En España, cada año unas 130.000 personas padecen un ictus, el 30 % de éstas termina falleciendo y un 40% quedan con algún tipo de discapacidad. Según las estadísticas, Jorge Javier González tuvo suerte pero no se escapó de tener secuelas. Hace dos años no podía mover ni su brazo, ni su mano izquierda y arrastraba el pie. Ahora, sin embargo, «tengo alguna dificultad para caminar pero intento superarlo. Los impedimentos son parte de la vida, continuas y ya está».

Le ha costado un tiempo mentalizarse de que «hay que luchar y salir adelante, ganar o ganar». En este sentido la asociación Rehacer de personas con daño cerebral adquirido y sus familias ha tenido un papel relevante, «me abrieron las puertas en un momento en que yo las tenía cerradas», cuenta.

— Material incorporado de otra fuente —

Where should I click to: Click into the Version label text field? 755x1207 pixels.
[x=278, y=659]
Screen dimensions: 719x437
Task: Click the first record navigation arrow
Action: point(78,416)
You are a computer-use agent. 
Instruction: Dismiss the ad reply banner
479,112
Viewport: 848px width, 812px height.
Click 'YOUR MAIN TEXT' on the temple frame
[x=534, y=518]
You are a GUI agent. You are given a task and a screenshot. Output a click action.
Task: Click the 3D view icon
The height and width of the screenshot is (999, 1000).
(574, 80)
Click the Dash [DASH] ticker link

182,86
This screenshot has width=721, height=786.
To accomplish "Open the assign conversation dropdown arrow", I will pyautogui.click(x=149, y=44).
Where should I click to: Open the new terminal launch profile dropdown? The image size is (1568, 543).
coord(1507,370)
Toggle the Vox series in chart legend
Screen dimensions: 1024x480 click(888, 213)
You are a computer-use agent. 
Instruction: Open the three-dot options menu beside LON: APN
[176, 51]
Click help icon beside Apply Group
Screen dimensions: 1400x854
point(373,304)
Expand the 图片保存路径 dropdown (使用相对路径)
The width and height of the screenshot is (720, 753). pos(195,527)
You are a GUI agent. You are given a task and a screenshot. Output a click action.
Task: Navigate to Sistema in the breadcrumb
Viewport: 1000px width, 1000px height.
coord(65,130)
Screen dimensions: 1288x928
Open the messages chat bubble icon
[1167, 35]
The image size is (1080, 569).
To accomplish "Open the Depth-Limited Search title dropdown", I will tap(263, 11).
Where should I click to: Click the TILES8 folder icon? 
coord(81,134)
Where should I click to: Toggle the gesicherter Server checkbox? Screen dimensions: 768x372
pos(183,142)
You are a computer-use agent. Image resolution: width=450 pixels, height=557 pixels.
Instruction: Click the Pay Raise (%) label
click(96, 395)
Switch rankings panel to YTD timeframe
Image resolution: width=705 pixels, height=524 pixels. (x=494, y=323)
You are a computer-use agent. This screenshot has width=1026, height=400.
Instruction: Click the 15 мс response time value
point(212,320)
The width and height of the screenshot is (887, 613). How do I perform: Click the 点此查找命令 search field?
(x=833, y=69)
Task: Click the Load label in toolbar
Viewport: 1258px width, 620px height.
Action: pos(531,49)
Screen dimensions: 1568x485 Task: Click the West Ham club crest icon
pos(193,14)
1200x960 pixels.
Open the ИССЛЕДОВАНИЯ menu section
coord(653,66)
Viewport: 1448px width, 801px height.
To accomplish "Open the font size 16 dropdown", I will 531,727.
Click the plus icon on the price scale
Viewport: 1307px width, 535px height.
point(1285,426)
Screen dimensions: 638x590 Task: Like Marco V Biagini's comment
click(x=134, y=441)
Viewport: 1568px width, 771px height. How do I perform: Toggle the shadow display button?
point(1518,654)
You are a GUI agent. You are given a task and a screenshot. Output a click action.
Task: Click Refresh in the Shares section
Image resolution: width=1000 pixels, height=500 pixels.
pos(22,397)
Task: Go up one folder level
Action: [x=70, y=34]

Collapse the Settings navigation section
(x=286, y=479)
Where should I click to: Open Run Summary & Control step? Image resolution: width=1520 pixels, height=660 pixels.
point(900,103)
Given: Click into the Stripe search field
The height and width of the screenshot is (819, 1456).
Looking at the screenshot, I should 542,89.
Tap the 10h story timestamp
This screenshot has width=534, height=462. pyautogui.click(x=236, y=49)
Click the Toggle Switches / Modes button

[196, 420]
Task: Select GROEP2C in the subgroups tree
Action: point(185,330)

Este testimonio critica la falta de humanidad, o quizás de tiempo, de un sistema sanitario finito donde se prescriben una serie de sesiones de fisioterapia y después viene el alta. «En los hospitales hay un límite», señala.

Por otra parte, más allá de las secuelas físicas, el ictus conlleva un importante daño emocional. «La cabeza es traicionera y te crees que estás al final del camino», no sólo quien lo sufre, también es el sentimiento de mucha gente alrededor que termina marchándose. En este sentido, «Rehacer te da otro punto de vista, estoy muy agradecido», explica González. En una entidad que acompaña y que llega donde la sanidad no alcanza, este paciente vio el camino a seguir. «Cuando estás solo o te entregas o luchas y yo decidí luchar, por eso estoy aquí».

En un momento de autoanálisis, Jorge Javier pensó que su afección se produjo por una cuestión emocional. Por un lado, «había fallecido mi madre, tenía complicaciones familiares...», explica. Por el otro, venía de un 2020 con varios meses de confinamiento por pandemia, «el Gobierno dijo que no se trabajaba más y a los que nos quedamos en la calle las empresas seguían llamando para que les pagaras ¿cómo, si no podías generar?». Más allá de factores de riesgo conocidos como el tabaquismo, el colesterol, la diabetes, la obesidad o las arritmias, González  destaca el estrés. «En esta sociedad no todo el mundo está preparado para enfrentarse a una economía truncada, un trabajo precario o a la soledad», señala.